Small government? According to the Congressional Budget office, Bush grew the federal government three times faster than Clinton, all of it on borrowed money — $248 billion last year alone.

Honest government? DeLay’s shakedown operation was as corrupt as any in modern history and helped finance the Republican Congress that endorsed Bush’s lies about Iraq.

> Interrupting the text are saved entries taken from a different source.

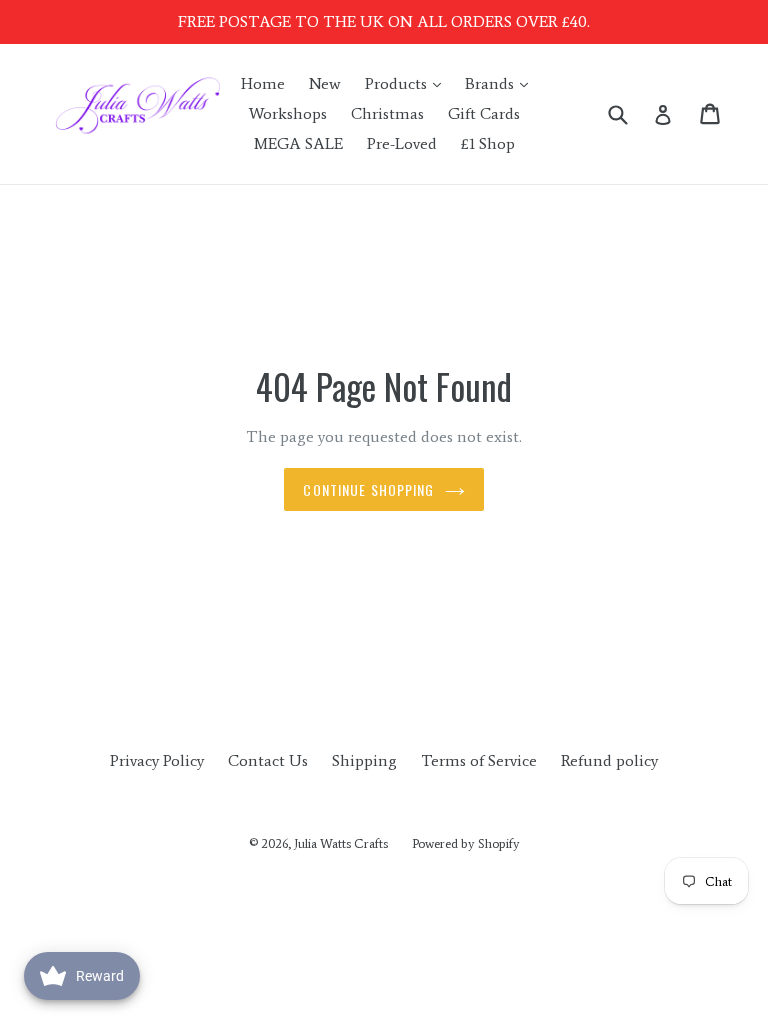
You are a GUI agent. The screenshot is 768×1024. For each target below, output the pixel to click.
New (325, 83)
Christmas (387, 113)
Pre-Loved (402, 143)
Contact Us (268, 760)
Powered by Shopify (466, 843)
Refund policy (609, 760)
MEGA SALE (298, 143)
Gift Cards (484, 113)
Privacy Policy (157, 760)
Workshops (288, 113)
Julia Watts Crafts (341, 843)
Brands (501, 83)
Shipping (364, 760)
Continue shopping (368, 489)
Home (263, 83)
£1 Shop (488, 143)
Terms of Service (479, 760)
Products (408, 83)
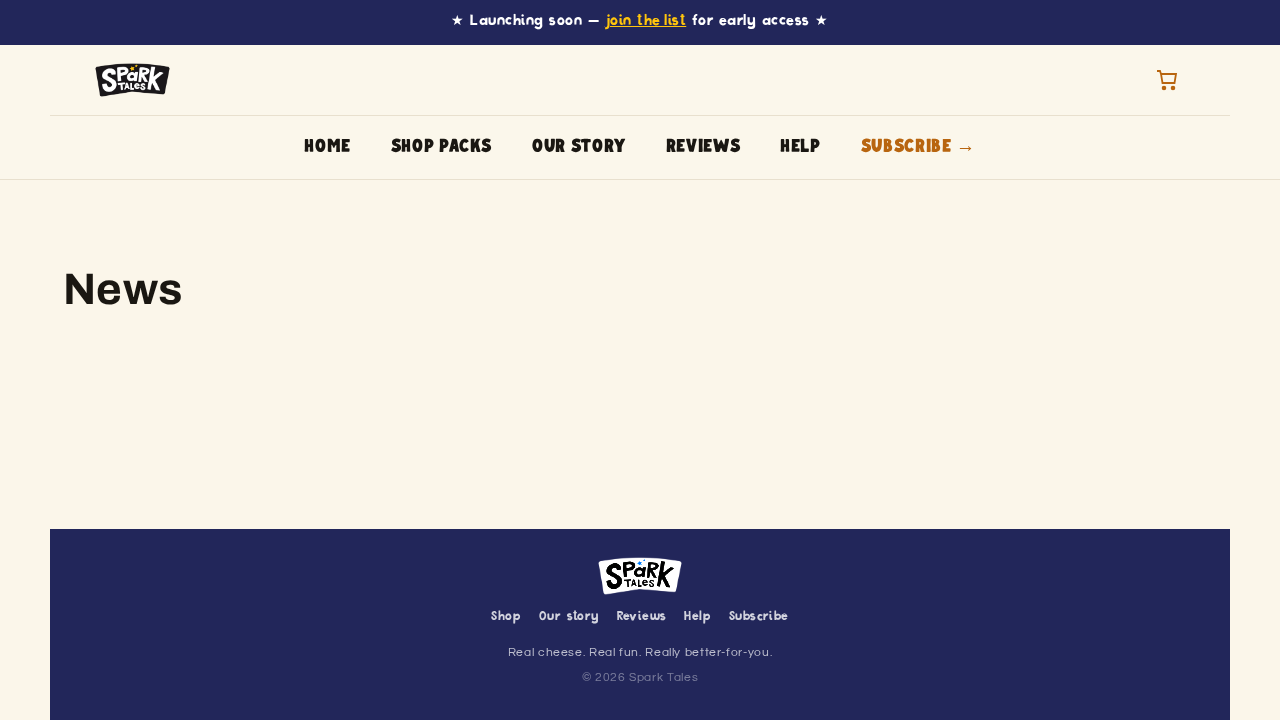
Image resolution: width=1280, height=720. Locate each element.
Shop (506, 617)
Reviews (703, 147)
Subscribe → (918, 147)
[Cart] (1167, 80)
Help (800, 147)
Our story (579, 147)
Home (327, 147)
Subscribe (759, 617)
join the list (646, 21)
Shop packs (441, 147)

Respect for the law? The secretive, deceptive Bush administration has systematically undermined the Constitution in order to concentrate power in the White House, revealing its only true principle: power at all cost.

1 Comments:

Blogger Minnesota Central said...

Tom,
Reading your letter in the context of Tom Friedman’s 9/11 is Over and Juan Cole’s commentary on Friedman’s assertion plus the Mencken's prophecy , it seems that we can now recognize that grassroots politics does not exist. Instead we have candidates approved by special interest groups and industry that the voters elect. Once elected, it is industry that dominates (suggested reading Victor Gold’s book Invasion of the Party Snatchers which notes the failure of the Republican Party to appease the goals of special interest groups).
And to ensure continued being competitive in elections, the Republicans recklessly embrace Norquist’s tax policy. Remember the adage "you have all the arguments, but we have the votes.

If any politician really wanted to end the support for the Iraq adventure, all it would take is a shift from the question of when and how many troops to pull out, to a surtax to pay for the war. The Republicans will quickly vote to end the war if the bill would be paid currently instead of from our retirement and future generations.